**Task to complete:**
From the records below, copy each line in which the string "Temuera" occurs.

** Opening Input material block **

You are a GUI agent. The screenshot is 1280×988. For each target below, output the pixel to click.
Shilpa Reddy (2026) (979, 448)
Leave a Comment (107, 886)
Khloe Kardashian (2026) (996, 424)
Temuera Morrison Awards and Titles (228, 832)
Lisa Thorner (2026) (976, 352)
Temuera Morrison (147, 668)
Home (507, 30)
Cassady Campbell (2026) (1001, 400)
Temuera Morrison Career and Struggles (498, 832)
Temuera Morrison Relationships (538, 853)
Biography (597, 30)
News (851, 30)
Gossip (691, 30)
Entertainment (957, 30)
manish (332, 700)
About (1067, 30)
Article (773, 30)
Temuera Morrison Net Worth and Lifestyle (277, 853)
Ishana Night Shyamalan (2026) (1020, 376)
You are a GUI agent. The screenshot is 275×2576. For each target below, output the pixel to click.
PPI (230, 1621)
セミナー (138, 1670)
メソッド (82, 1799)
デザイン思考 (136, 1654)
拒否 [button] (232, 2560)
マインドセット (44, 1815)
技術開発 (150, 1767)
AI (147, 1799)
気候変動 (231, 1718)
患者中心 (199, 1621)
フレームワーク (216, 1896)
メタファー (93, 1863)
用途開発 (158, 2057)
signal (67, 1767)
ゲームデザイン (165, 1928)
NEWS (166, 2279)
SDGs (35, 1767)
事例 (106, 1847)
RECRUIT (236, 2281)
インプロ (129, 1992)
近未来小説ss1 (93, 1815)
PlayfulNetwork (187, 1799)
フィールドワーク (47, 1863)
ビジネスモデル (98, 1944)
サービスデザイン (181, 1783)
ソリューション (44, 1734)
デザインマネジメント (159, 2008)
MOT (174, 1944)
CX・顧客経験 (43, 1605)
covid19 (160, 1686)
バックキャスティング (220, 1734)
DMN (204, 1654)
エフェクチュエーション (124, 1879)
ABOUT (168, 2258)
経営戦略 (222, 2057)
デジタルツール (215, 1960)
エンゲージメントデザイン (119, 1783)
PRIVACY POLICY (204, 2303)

** Closing Input material block **

**Answer section:**
Temuera Morrison Awards and Titles (228, 832)
Temuera Morrison (147, 668)
Temuera Morrison Career and Struggles (498, 832)
Temuera Morrison Relationships (538, 853)
Temuera Morrison Net Worth and Lifestyle (277, 853)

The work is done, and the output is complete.